Controlled copper-mediated chlorination of phenol rings under mild conditions

The very unusual case of copper-mediated chlorination of phenol rings under mild conditions at room temperature is reported. Reaction of the ligand 1,7-bis(2-hydroxyphenyl)-2,6-diaza-4-hydroxylheptane (H(3)L1) with CuCl2 in acetonitrile leads to either the formation of a tetranuclear copper(II) complex [Cu-4(HL3)(2)(A-Cl)(2)Cl-2](CH3CN) (1) or a linear trinuclear complex [Cu-3(HL1)(2)Cl-2(CH3CN)(2)](CH3CN)(2) (2), depending on the reaction conditions. Both compounds have been fully characterized, including the determination of their 3D structures by X-ray diffraction.
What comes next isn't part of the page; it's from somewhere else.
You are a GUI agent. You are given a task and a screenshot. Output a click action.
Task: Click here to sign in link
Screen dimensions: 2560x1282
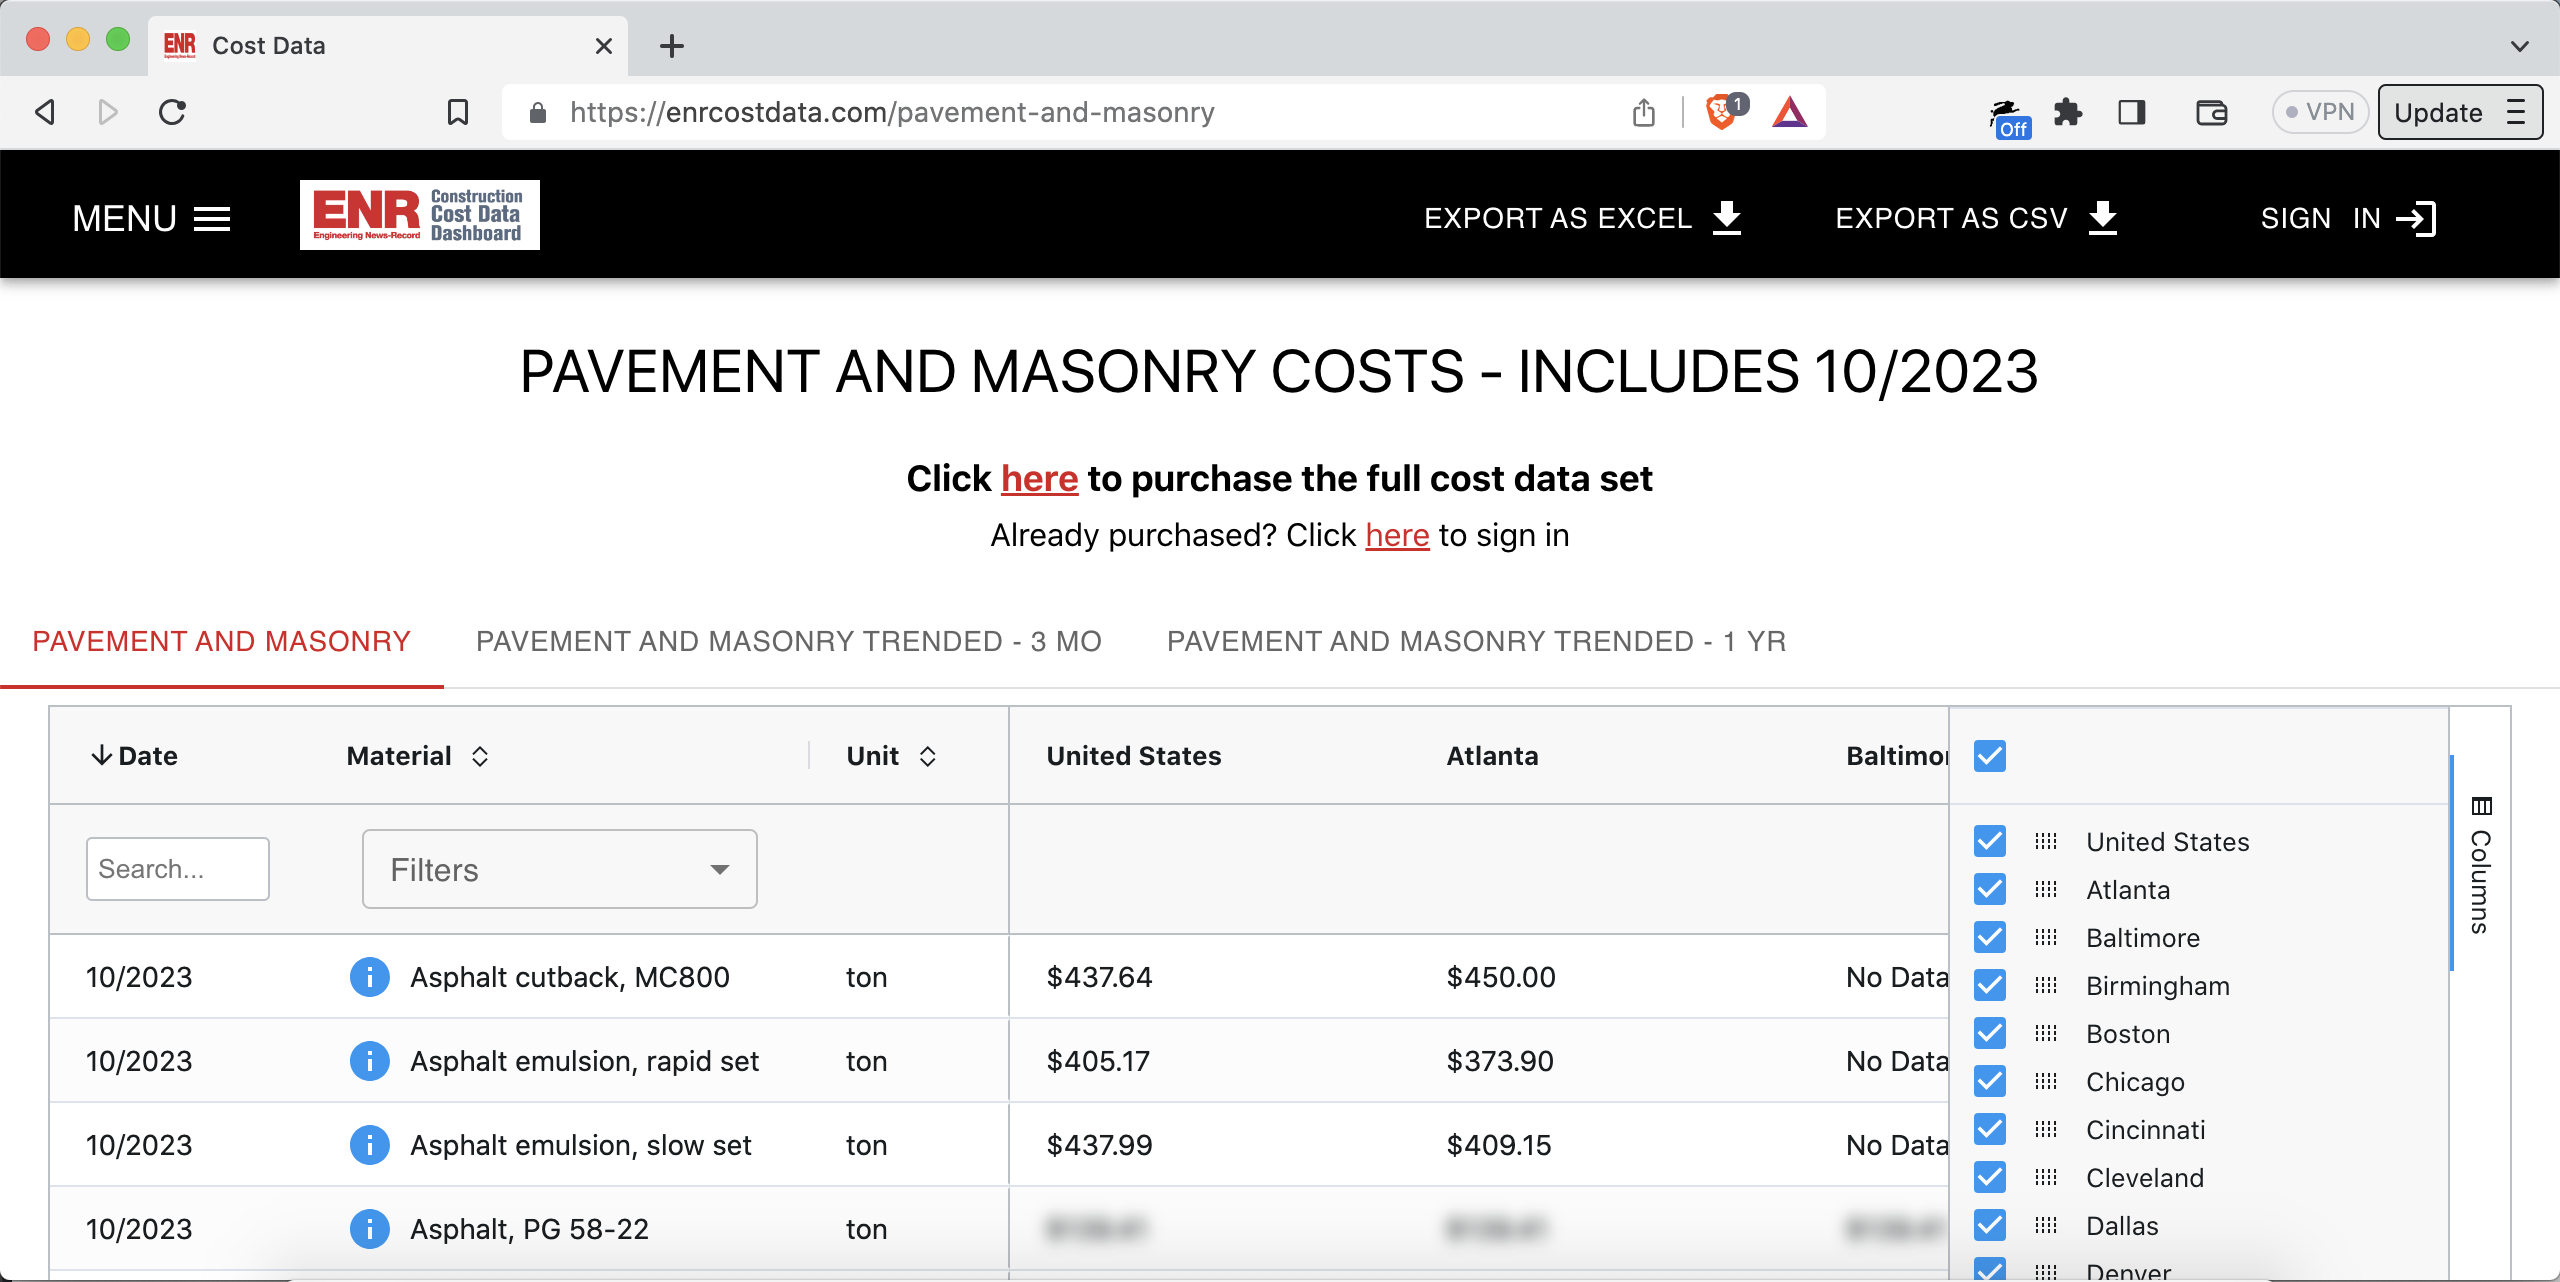point(1397,535)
The unprecedented tetranuclear compound 1 is constituted of a dichlorido-bridged dimer of di-mu-phenoxido-dinuclear species, whereas the trinuclear complex 2 presents a linear array of copper(II) ions, held together through di-mu-phenoxido bridges of the central and external ions. The magnetic susceptibility of the two compounds was investigated, revealing either very strong (J < - 500 cm(-1)) or strong (J value around - 370(1) cm(-1)) antiferromagnetic dominant interactions among the Cu-II ions for 1 and 2, respectively. The tetranuclear complex 1 is obtained, under dry conditions, through the in situ formation of ligand HL3 (H(3)L3 = 1,7-bis(2-hydroxy-5-chlorophenyl)-2,6-diaza-4-hydroxylheptane) by oxidative chlorination of (HL1)(2-). In the presence of traces of water, 1 is partially hydroxylated at the ortho position of one of the phenyl rings. The use of trimethylorthoformate as the dehydrating agent prevents the formation of hydroxylated ligands. Several partly chlorinated/hydroxylated products (identified as H(3)L2) have also been obtained through slight variations of the synthetic procedures ( presence or absence of water and/or triethylamine in the reaction mixtures). These partially chlorinated and/or hydroxylated coordination species are mutually isomorphous to either 1 or 2. Several modified ligands have been isolated and characterized by H-1 NMR and MS, after reaction with sodium sulfide of the complexes formed.